Post-mortem examinations concluded that the deaths of the two children were a result of severe neck trauma.
Testifying in court, Melissa’s father, Mr Douglas Taurai Benza said when he inspected the bodies of his daughter and Dylan, he noticed that they both had a deep cut on the left side of the neck and no other injuries.
“On April 13, I was working in my garden when Manyama passed by using a road beside the garden. We exchanged greetings and I asked Manyama if he had seen Melissa and Dylan. Manyama told me that he had seen them and left them near the Chiromba homestead.
“About 20 minutes after Manyama had left, my wife and mother arrived from a school meeting and told me that the children were not yet home.
“We waited in vain, and we decided to spread word that the two children were missing. A search commenced, but it was to no avail. I was present when my wife phoned Manyama to enquire where he had left the children.

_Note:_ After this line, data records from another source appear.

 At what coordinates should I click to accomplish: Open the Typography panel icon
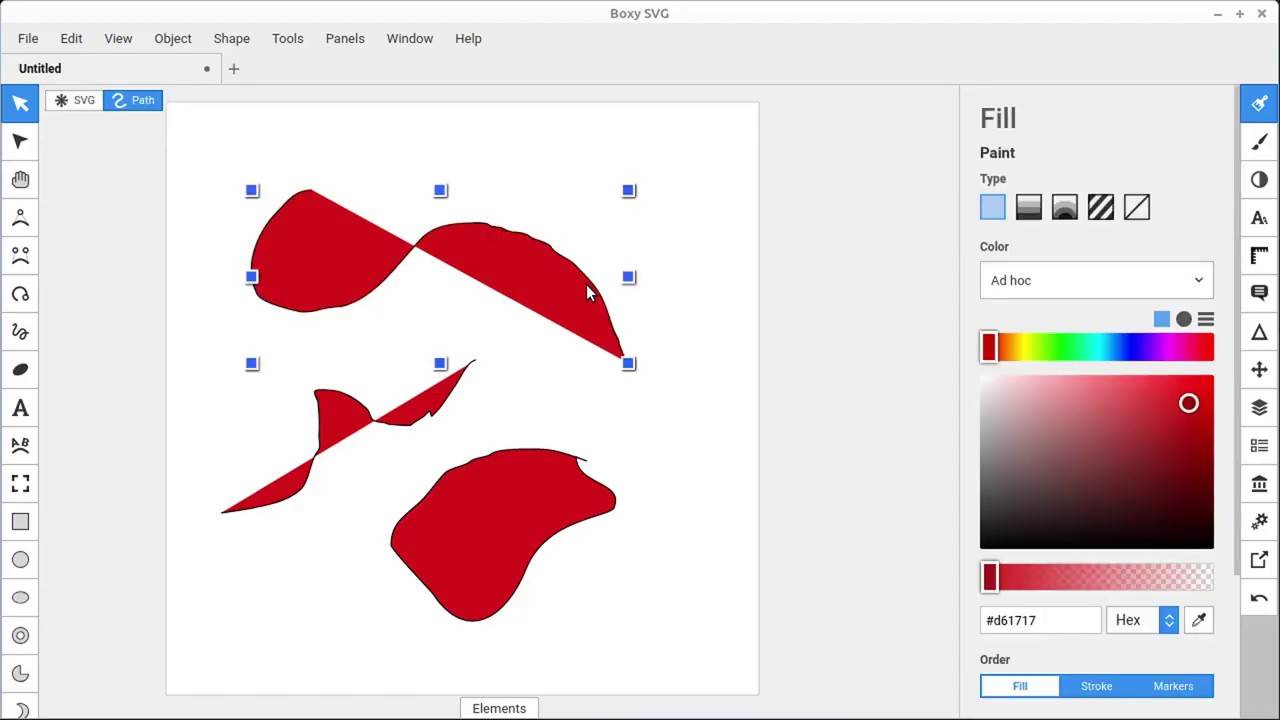point(1259,218)
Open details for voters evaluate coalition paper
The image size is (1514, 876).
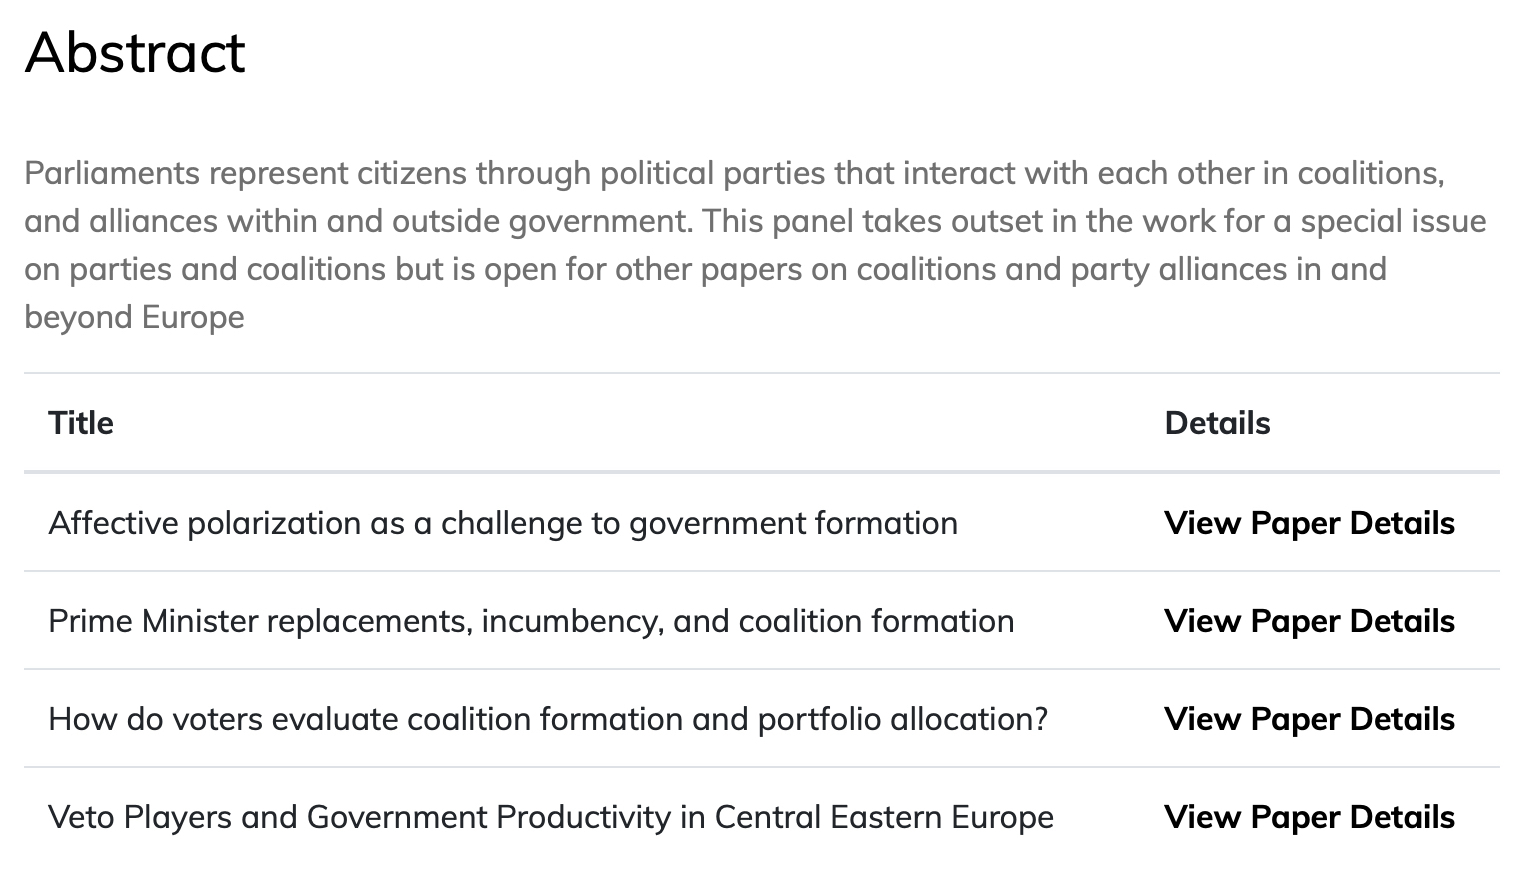(x=1308, y=719)
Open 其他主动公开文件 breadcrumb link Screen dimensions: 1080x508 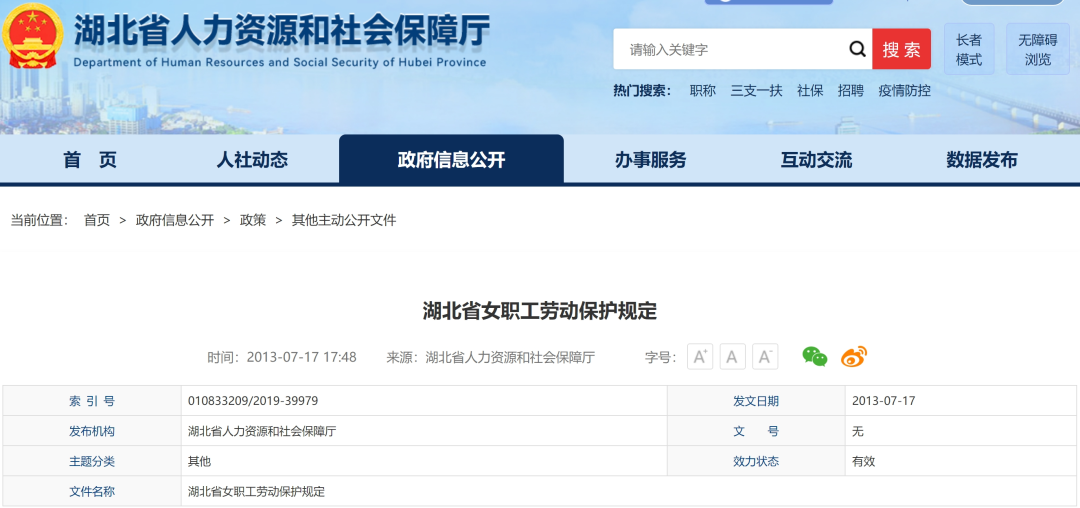click(x=344, y=220)
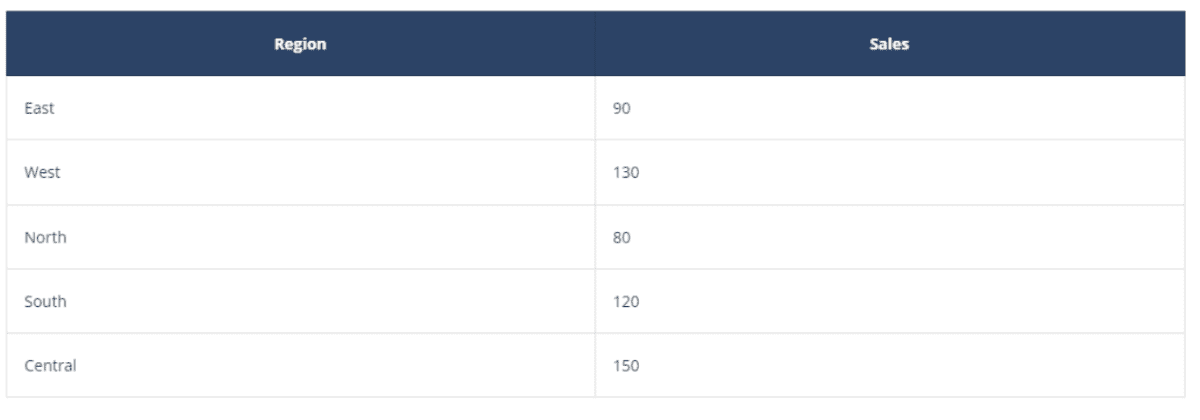Click the Region column header
1200x420 pixels.
click(301, 44)
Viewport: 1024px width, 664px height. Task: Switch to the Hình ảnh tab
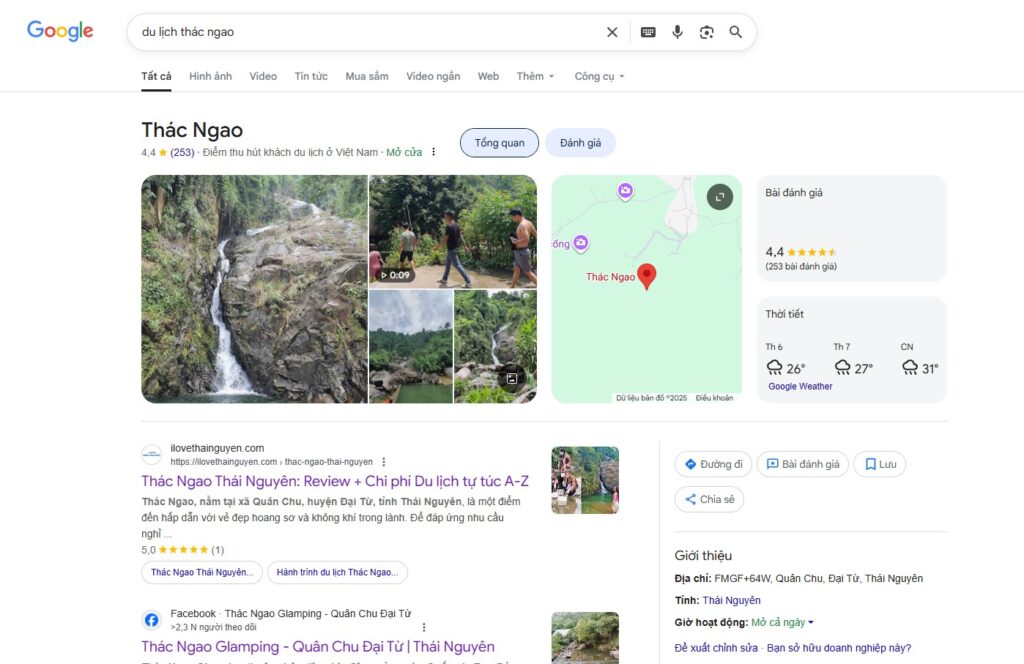[x=210, y=76]
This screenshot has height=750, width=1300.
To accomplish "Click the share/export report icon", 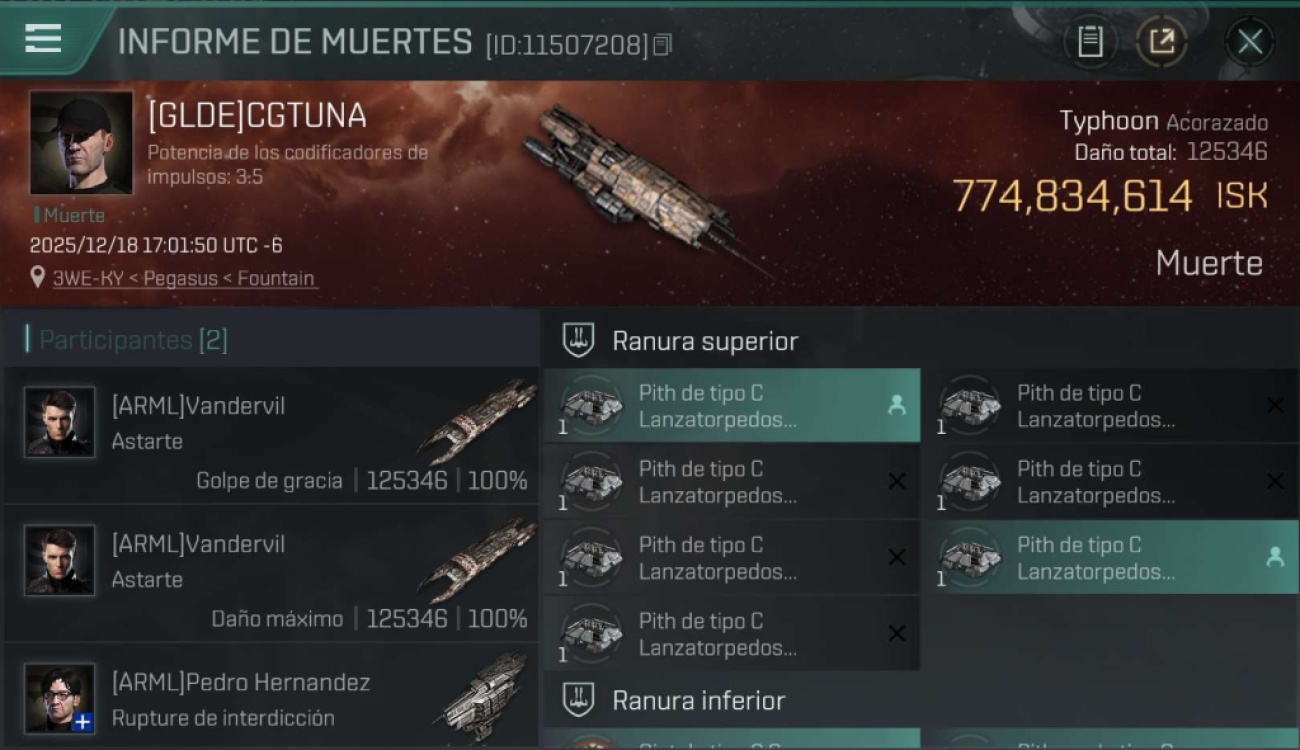I will tap(1161, 41).
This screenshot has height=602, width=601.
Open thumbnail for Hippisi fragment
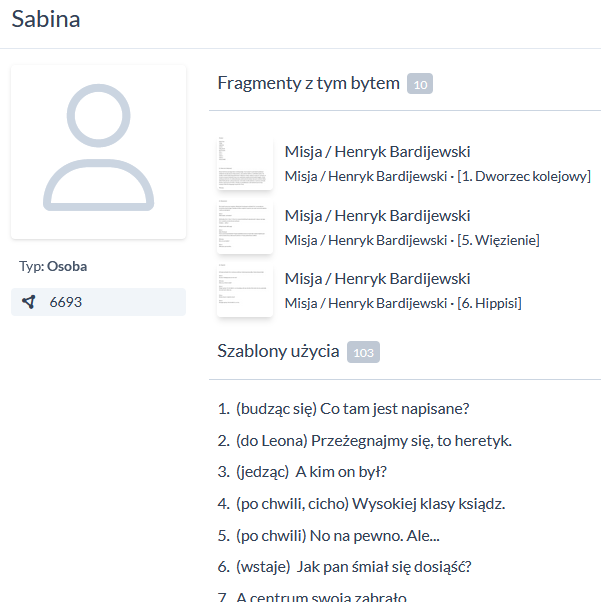point(245,290)
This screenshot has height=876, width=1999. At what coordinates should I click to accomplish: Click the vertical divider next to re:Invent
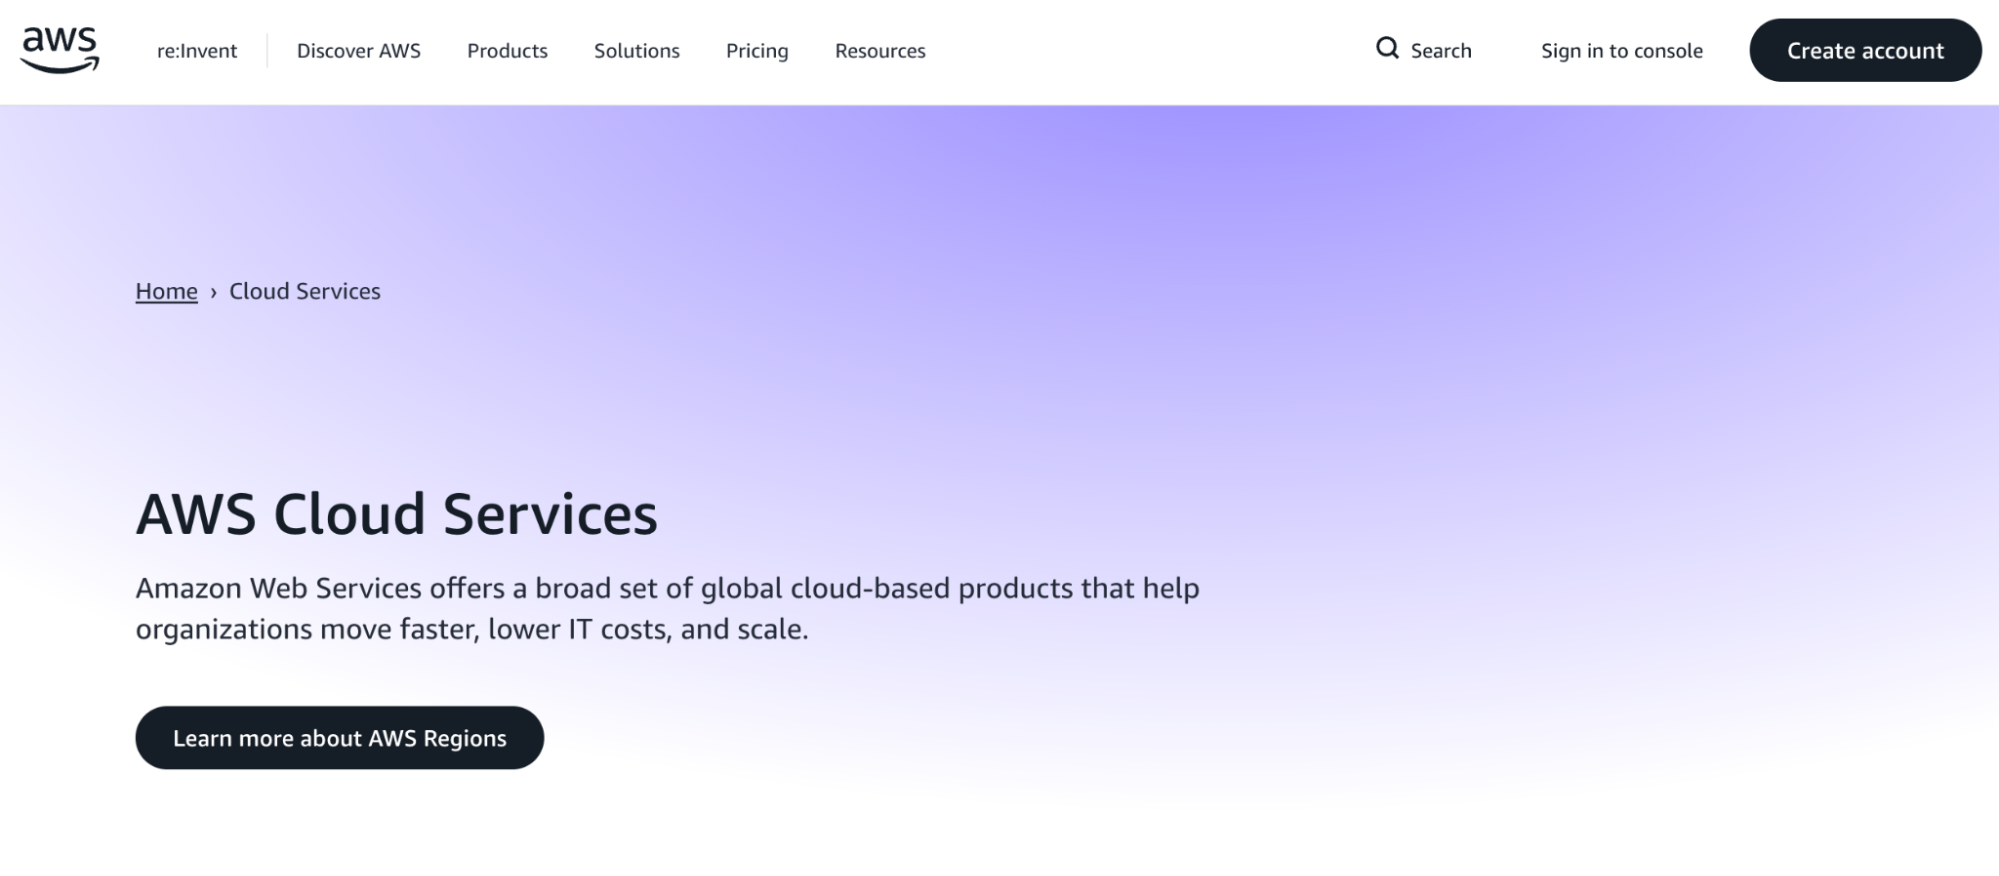267,51
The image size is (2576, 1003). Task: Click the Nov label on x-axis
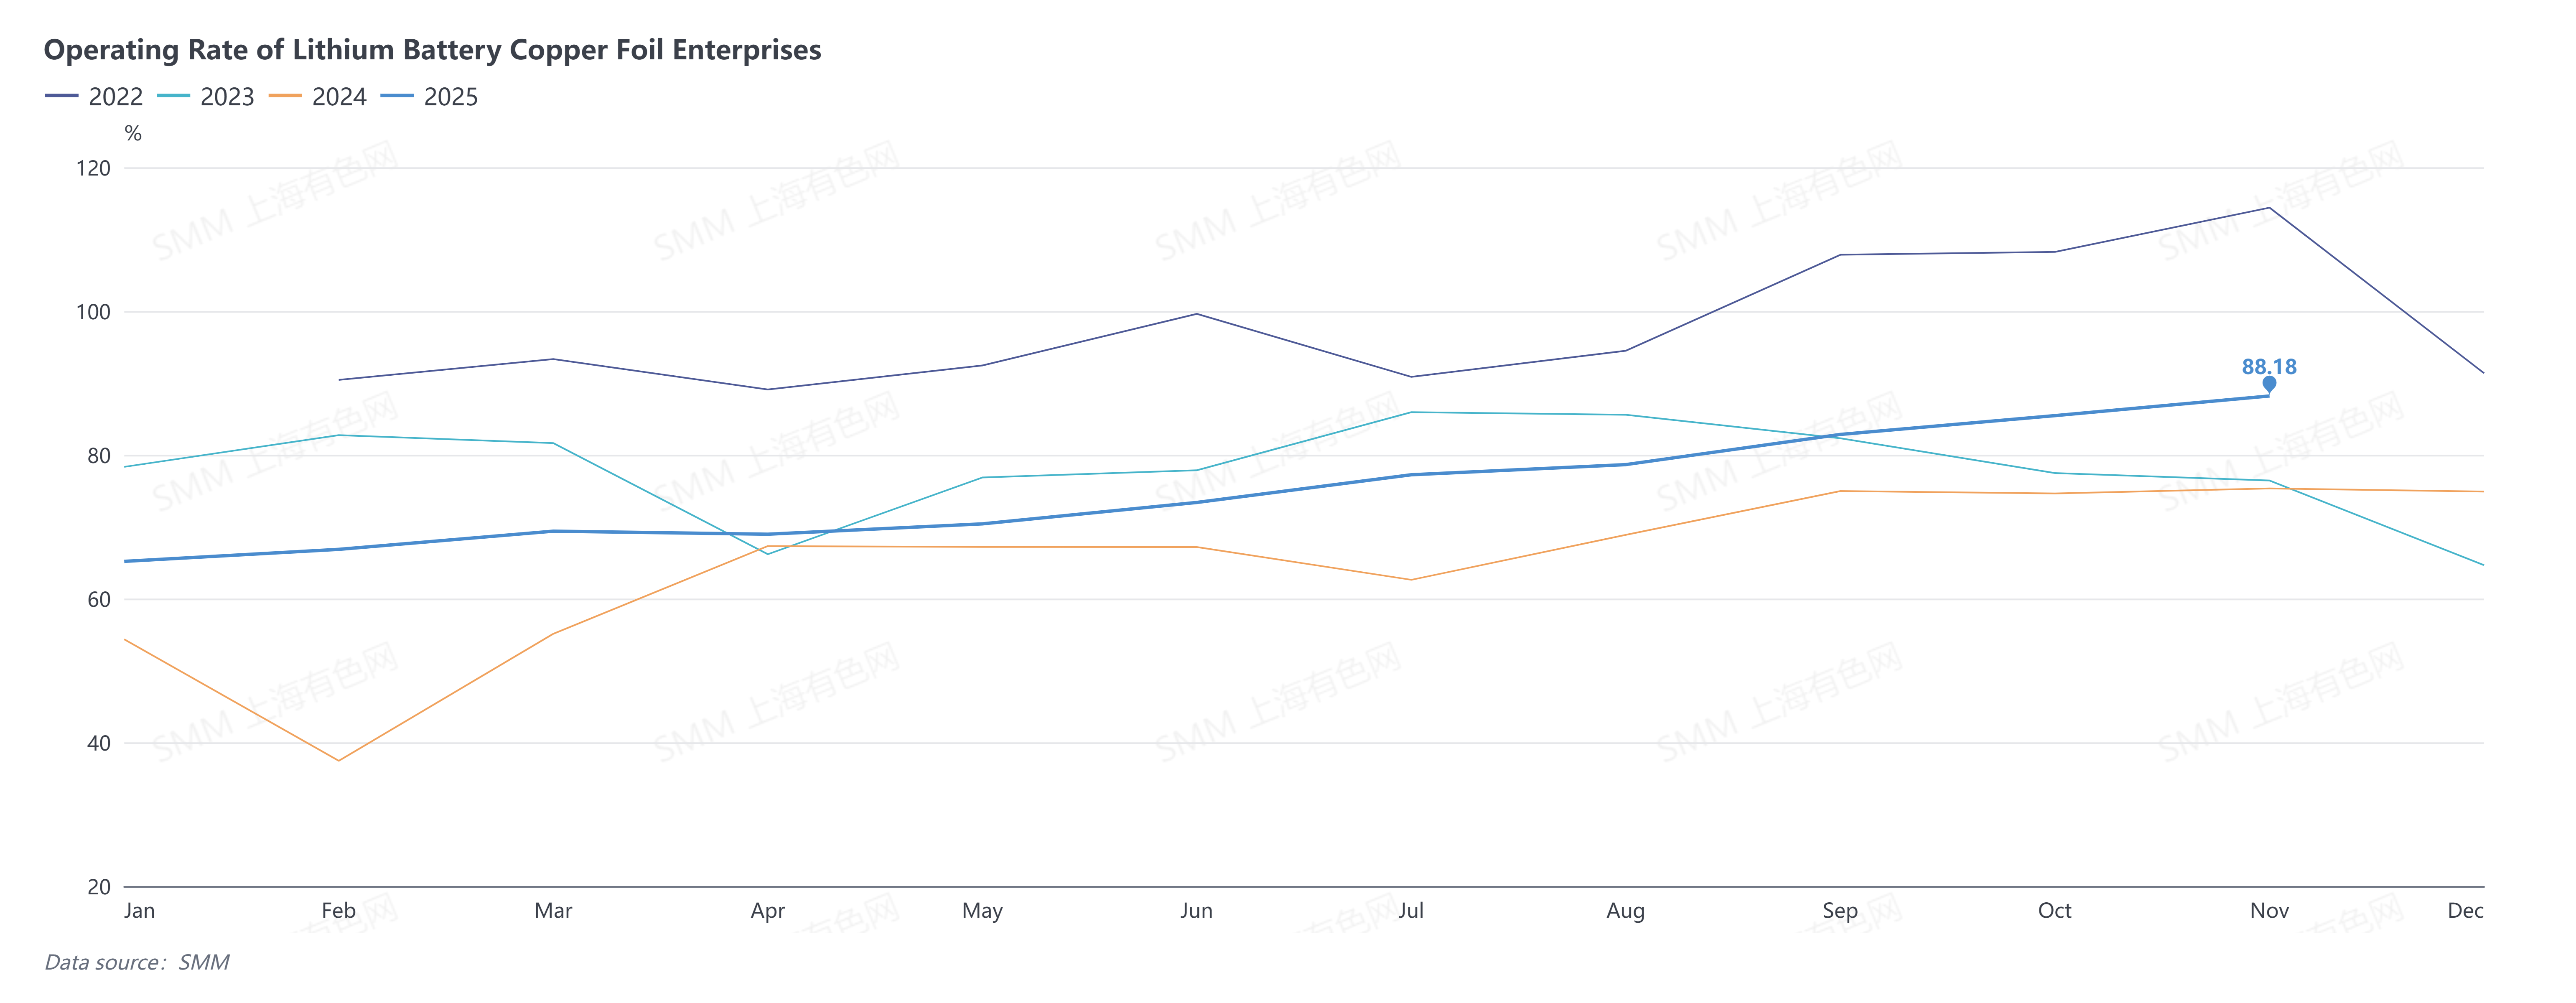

“Manyama told her that he had left them near Nyagambu River. As the search continued, a neighbour, Mr Norbert Chiromba, called Manyama again, but he changed his statement and said he had left the children near the road,” said Mr Benza.
Sambaza’s mother, Ms Idah Pandukari said: “On the day in question, I left home to do my laundry at a nearby borehole. My son was at home when I left. Around 2pm, I saw Manyama walking along a footpath which is 30 metres from the borehole. He was being followed by Melissa and Dylan.
“When I returned home, I was surprised to hear my son Sambaza announcing that he was leaving for Nyanga. He was acting strangely. As I went about attending to my chores, I met Dylan’s mother who informed me that the two children had not yet returned home.
“The next morning, I heard that the two children were still missing. On that same day, I heard that the two missing children’s bodies had been found in a disused toilet at an abandoned homestead about 50 metres from my homestead.
“I later found a bloodstained hoe in my yard. Tests on the blood confirmed that it was the children’s blood,” said Ms Pandukari.
The minors’ cold-blood murder shocked the nation and Deputy President of the Senate, Senator Mike Nyambuya, joined thousands of mourners to give them an emotional send-off at a joint funeral at an open space near the Benza homesteads.
Speaking at the funeral, Senator Nyambuya said the two cousins’ deaths touched the whole nation.
“It could have been one of your children or grandchildren dying in such a cruel manner. It could have been any one of us here being murdered in cold blood because these ritual killers know no age.
“Where have our norms and values gone to? We should respect the sanctity of human life. Laws should be enacted to punish the perpetrators and those who incite people to conduct ritual killings.
“We don’t know who will be the next victim. Communities should be on the look-out for ritual killers. All those convicted should face the full wrath of the law,” said Senator Nyambuya.